Jack Ward managed to appease his father, and having done it he set out on a campaign which for thoroughness beat anything I have ever discovered. He went off at the end of July to stay with a tutor who coached him in history and rowing, and he stayed with him until the Oxford term began. The tutor was a rowing blue who did not, from Jack's account of him, mind how little work his pupils did as long as they were ready to go on the river, but Jack assured me that he had read for four or five hours every day. To start with a history coach two years before his schools struck me as being magnificent, but Jack would not hear a word against his way of spending the vac.

"He may not know much history," he said to me when we got back to Oxford, "but he's a rare good sort, and he says I'm a natural oar. Besides, he's a sportsman."

"What's that?" I asked, for I used the word "sportsman" to mean so many things.

"He doesn't bother people; you can play cards if you like, and he has a billiard table. He is a nailer at cork pool."

"Is he?" I said, and asked no more about him, for I have a horror of nailers at any sort of pool, having once been hopelessly fleeced by some of them.

"I won a pot," Jack went on gaily, "in the scratch fours at Wallhead regatta—I rowed in two regattas. Not so bad; and now I've got to go down to the river every day and be coached by men who don't know the difference between an oar and a barge pole. Well, it's all part of the game."
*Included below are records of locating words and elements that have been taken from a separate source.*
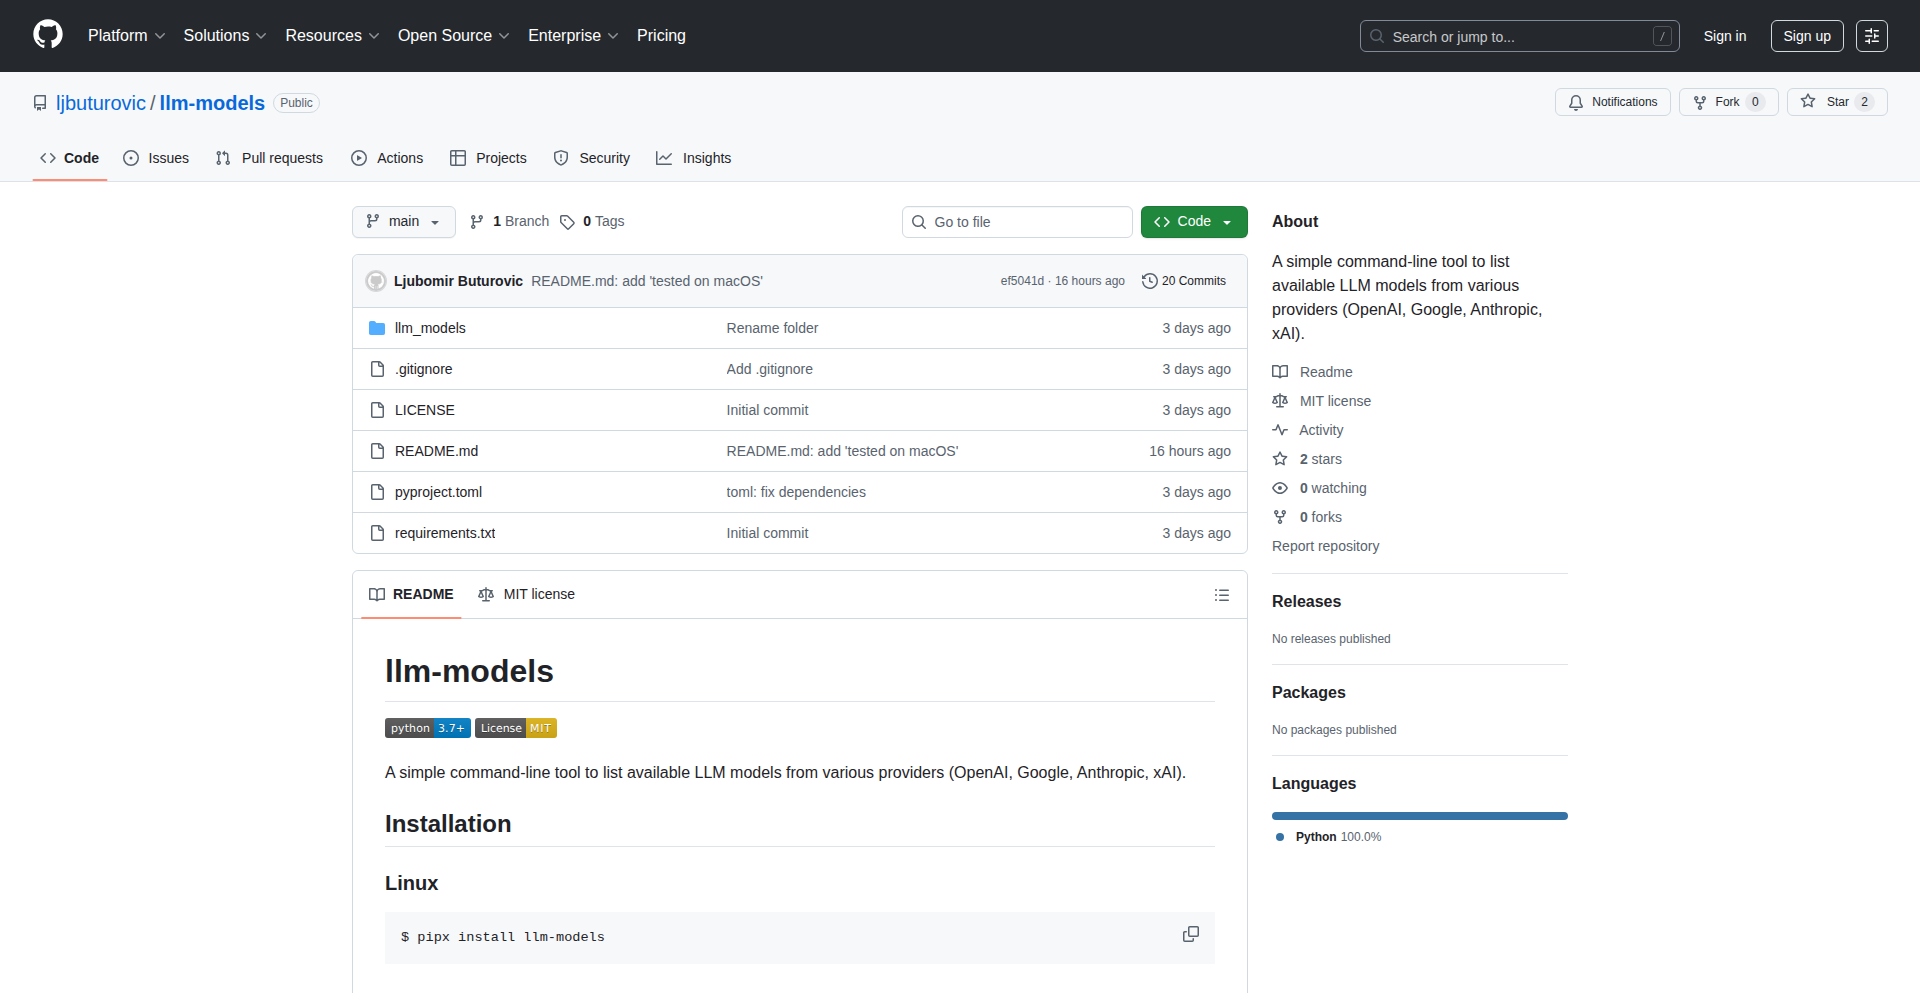
Task: Expand the main branch selector
Action: click(x=403, y=222)
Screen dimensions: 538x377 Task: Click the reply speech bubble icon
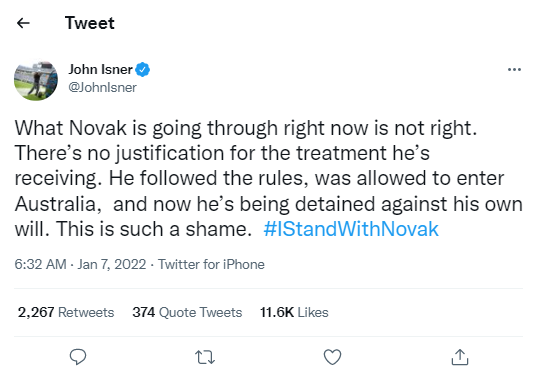click(x=78, y=357)
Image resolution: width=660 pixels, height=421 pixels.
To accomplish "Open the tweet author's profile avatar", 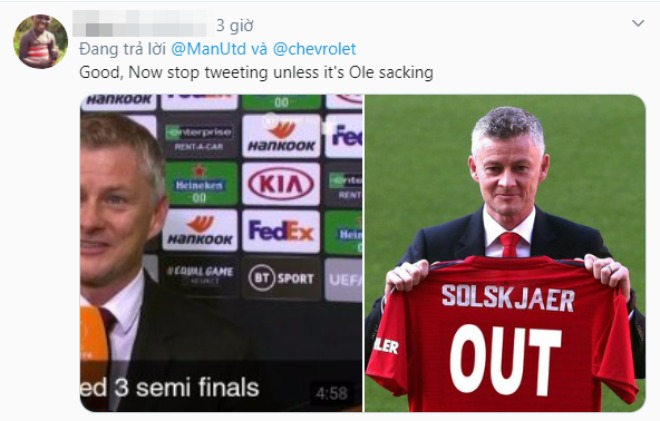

"What's the game?" I asked.

"Look here, Godfrey, something's happened to you. You've gone stupid; it's your game. To buck St. Cuthbert's up, get rid of these confounded slackers, squash them flat, and we are going to do it, you see if we don't. Dennison was drunk last night or pretended to be, and he and his gang invaded a lot of freshers and then asked them all to breakfast. That crowd are no more use to a college than a headache. Fancy coming to Oxford to be ragged by Dennison!"

"It does seem rather futile."

"Futile!" Jack exclaimed scornfully, and then proceeded to say what he called it; "but if you have given up caring what happens I shall chuck up the whole thing," he concluded.